We’re getting accustomed to brief intervals where the Arctic Ocean is open for navigation, but the North Pole itself? Until recently those pesky, alarmist scientists were warning that the North Pole could be ice free in as little as 60-years. Now they’re predicting that may be just five years off.
From The Guardian:
What really unsettles scientists, however, is their inability to forecast precisely what is happening in the Arctic, the part of the world most vulnerable to the effects of global warming. ‘When we did the first climate change computer models, we thought the Arctic’s summer ice cover would last until around 2070,’ said Professor Peter Wadhams of Cambridge University. ‘It is now clear we did not understand how thin the ice cap had already become – for Arctic ice cover has since been disappearing at ever increasing rates. Every few years we have to revise our estimates downwards. Now the most detailed computer models suggest the Arctic’s summer ice is going to last for only a few more years – and given what we have seen happen last week, I think they are probably correct.’
The most important of these computer studies of ice cover was carried out a few months ago by Professor Wieslaw Maslowski of the Naval Postgraduate School in Monterey, California. Using US navy supercomputers, his team produced a forecast which indicated that by 2013 there will be no ice in the Arctic – other than a few outcrops on islands near Greenland and Canada – between mid-July and mid-September.
‘It does not really matter whether 2007 or 2008 is the worst year on record for Arctic ice,’ Maslowski said. ‘The crucial point is that ice is clearly not building up enough over winter to restore cover and that when you combine current estimates of ice thickness with the extent of the ice cap, you get a very clear indication that the Arctic is going to be ice-free in summer in five years. And when that happens, there will be consequences.’

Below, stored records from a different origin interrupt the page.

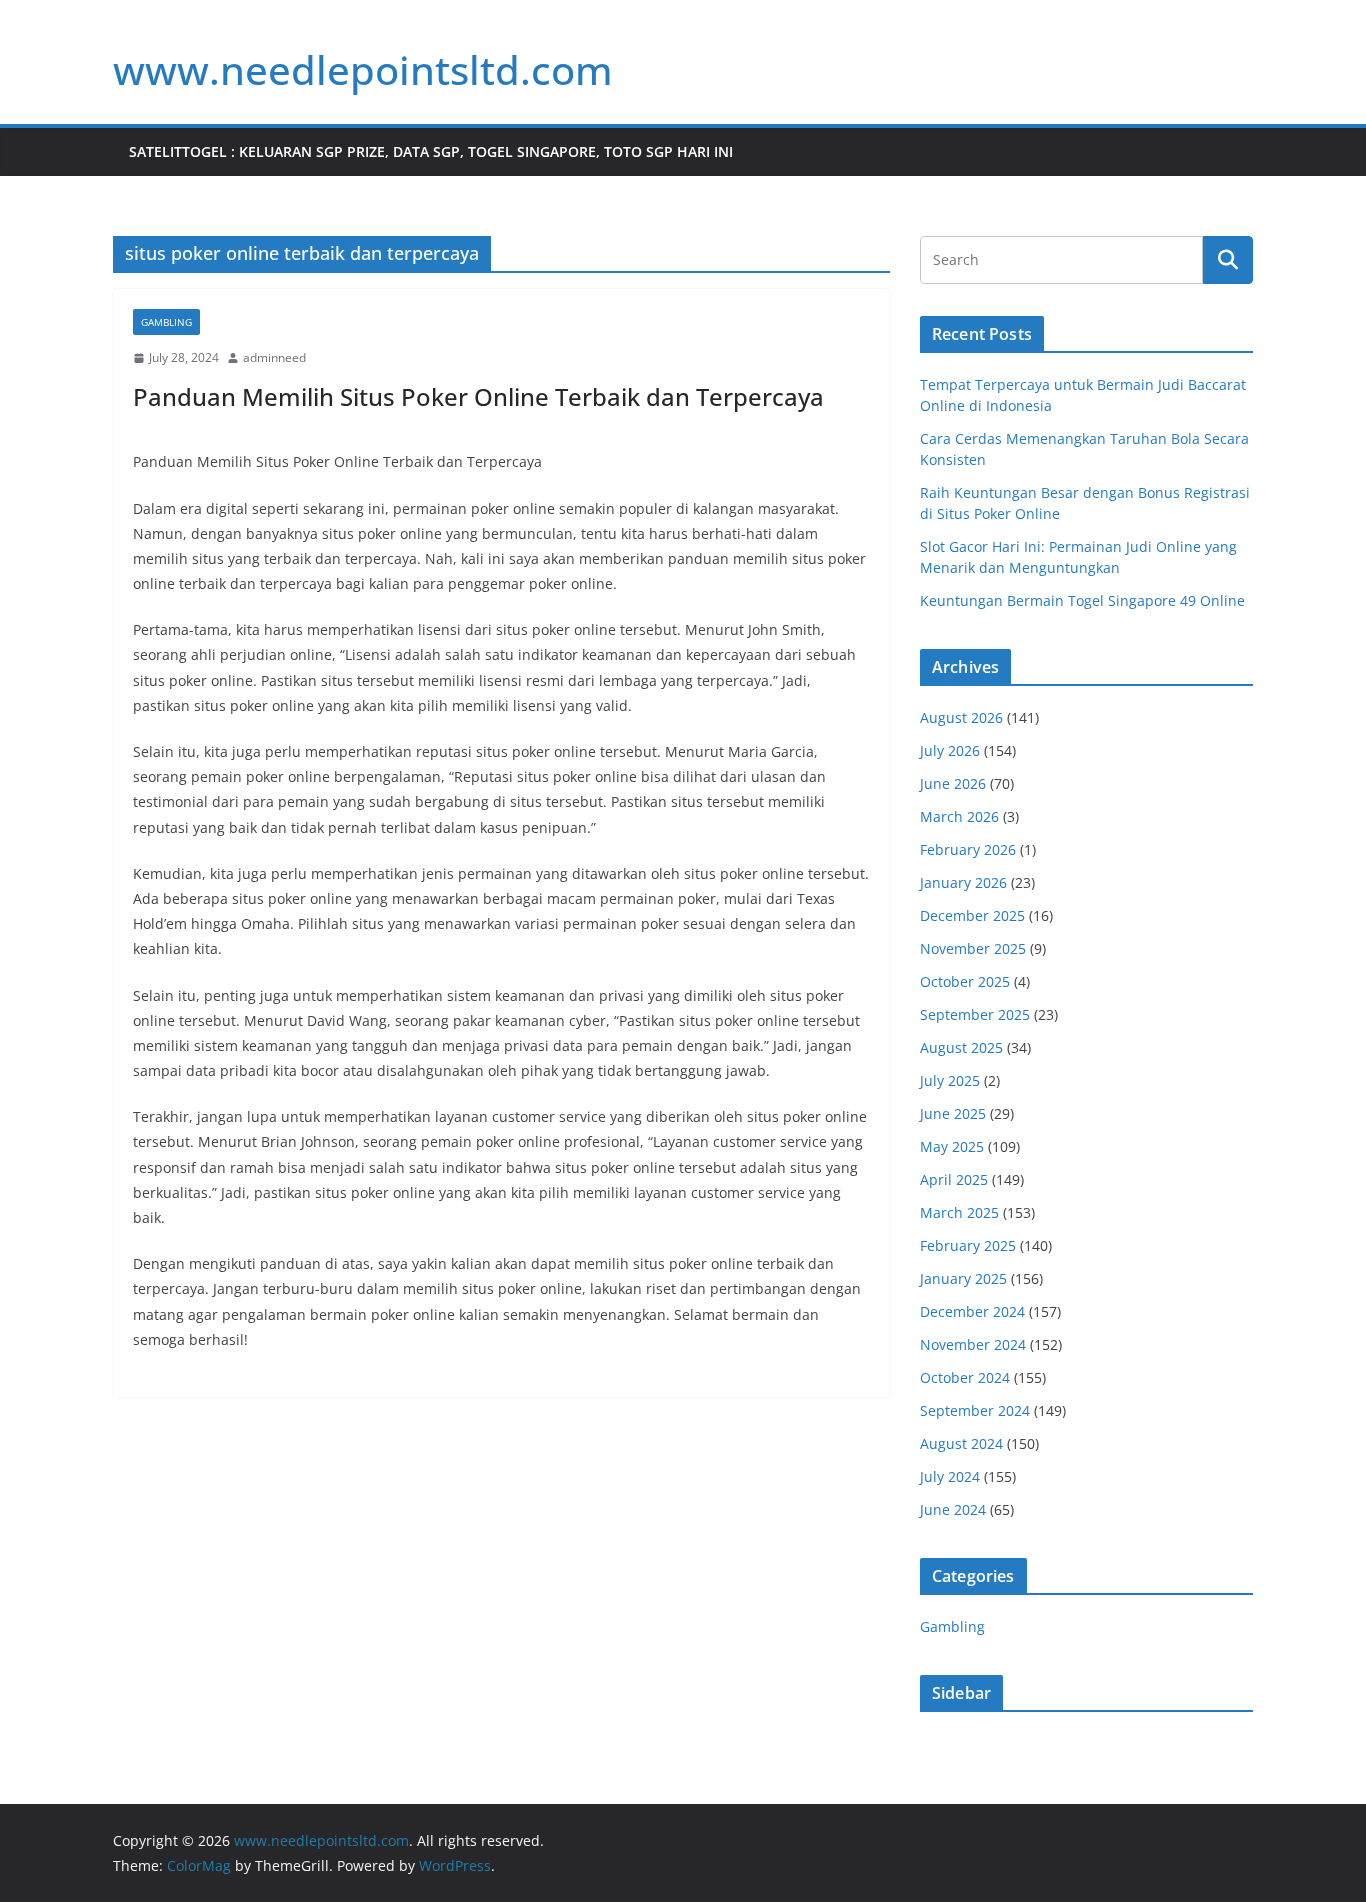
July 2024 (950, 1476)
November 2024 (973, 1344)
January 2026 (963, 882)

This point was backed by Mark Serreze [of the US National Snow and Ice Data Centre in Boulder, Colorado]. ‘The trouble is that sea ice is now disappearing from the Arctic faster than our ability to develop new computer models and to understand what is happening there. We always knew it would be the first region on Earth to feel the impact of climate change, but not at anything like this speed. What is happening now indicates that global warming is occurring far earlier than any of us expected.”